- Date: 11–17 February
- Edition: 11th
- Surface: Hard
- Location: Bangkok, Thailand

Champions

Singles
- Henri Laaksonen

Doubles
- Gong Maoxin / Zhang Ze
| Bangkok Challenger |

= 2019 Bangkok Challenger =

The 2019 Bangkok Challenger was a professional tennis tournament played on hard courts. It was the eleventh edition of the tournament and was part of the 2019 ATP Challenger Tour. It took place in Bangkok, Thailand between 11 and 17 February 2019.
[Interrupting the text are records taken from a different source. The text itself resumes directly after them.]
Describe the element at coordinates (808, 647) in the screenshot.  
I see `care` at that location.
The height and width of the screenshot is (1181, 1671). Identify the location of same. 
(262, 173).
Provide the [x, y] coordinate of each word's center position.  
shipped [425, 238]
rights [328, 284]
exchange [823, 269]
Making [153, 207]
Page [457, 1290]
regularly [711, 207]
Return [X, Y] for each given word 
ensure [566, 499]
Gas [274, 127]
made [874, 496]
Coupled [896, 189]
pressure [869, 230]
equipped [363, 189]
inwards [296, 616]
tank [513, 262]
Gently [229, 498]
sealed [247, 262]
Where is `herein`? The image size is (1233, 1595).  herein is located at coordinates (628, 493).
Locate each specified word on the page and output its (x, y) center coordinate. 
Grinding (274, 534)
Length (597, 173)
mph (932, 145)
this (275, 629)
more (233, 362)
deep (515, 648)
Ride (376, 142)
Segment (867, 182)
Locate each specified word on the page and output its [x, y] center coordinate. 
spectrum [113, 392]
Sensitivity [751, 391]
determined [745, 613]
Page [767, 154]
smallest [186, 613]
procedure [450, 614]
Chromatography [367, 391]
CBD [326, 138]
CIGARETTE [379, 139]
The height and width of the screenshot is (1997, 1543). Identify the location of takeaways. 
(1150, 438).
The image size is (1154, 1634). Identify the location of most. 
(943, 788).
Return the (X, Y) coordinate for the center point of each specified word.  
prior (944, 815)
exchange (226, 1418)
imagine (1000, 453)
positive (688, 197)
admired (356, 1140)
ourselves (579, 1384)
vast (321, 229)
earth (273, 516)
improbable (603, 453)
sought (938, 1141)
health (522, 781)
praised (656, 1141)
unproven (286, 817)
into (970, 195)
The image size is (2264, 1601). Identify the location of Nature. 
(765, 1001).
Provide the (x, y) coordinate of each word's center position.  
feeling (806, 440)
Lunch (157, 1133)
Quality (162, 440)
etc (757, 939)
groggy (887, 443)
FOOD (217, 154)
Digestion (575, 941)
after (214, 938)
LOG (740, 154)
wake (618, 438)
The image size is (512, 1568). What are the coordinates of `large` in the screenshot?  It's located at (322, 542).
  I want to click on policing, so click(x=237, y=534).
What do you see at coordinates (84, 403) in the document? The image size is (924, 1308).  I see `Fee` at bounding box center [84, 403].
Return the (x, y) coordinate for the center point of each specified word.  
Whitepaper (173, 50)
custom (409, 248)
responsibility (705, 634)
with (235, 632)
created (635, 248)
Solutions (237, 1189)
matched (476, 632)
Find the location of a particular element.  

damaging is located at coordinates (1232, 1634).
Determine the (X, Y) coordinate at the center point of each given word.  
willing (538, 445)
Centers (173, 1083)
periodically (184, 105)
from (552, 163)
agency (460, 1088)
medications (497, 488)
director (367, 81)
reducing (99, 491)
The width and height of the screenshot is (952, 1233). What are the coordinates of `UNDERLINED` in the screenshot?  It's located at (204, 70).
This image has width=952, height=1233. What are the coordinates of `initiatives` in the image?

==Singles main-draw entrants==

===Seeds===

| Country | Player | Rank^{1} | Seed |
|---|---|---|---|
| IND | Prajnesh Gunneswaran | 103 | 1 |
| JPN | Tatsuma Ito | 140 | 2 |
| SUI | Henri Laaksonen | 143 | 3 |
| FRA | Corentin Moutet | 145 | 4 |
| JPN | Yūichi Sugita | 160 | 5 |
| AUS | Marc Polmans | 170 | 6 |
| JPN | Hiroki Moriya | 178 | 7 |
| SRB | Viktor Troicki | 185 | 8 |
| KAZ | Aleksandr Nedovyesov | 190 | 9 |
| GER | Tobias Kamke | 206 | 10 |
| CHN | Zhang Ze | 208 | 11 |
| JPN | Go Soeda | 214 | 12 |
| ITA | Gianluca Mager | 222 | 13 |
| ISR | Dudi Sela | 226 | 14 |
| ESP | Alejandro Davidovich Fokina | 236 | 15 |
| NED | Thiemo de Bakker | 238 | 16 |

- ^{1} Rankings are as of 4 February 2019.

===Other entrants===
The following players received wildcards into the singles main draw:
- THA Palaphoom Kovapitukted
- THA Natthasith Kunsuwan
- SRB Janko Tipsarević
- THA Wishaya Trongcharoenchaikul
- THA Pol Wattanakul

The following player received entry into the singles main draw as an alternate:
- KAZ Denis Yevseyev

The following players received entry into the singles main draw using their ITF World Tennis Ranking:
- BUL Dimitar Kuzmanov
- RUS Ivan Nedelko
- ESP David Pérez Sanz
- ESP Oriol Roca Batalla

The following players received entry from the qualifying draw:
- RUS Ivan Gakhov
- RUS Evgenii Tiurnev

==Champions==

===Singles===

- SUI Henri Laaksonen def. ISR Dudi Sela 6–2, 6–4.

===Doubles===

- CHN Gong Maoxin / CHN Zhang Ze def. TPE Hsieh Cheng-peng / INA Christopher Rungkat 6–4, 6–4.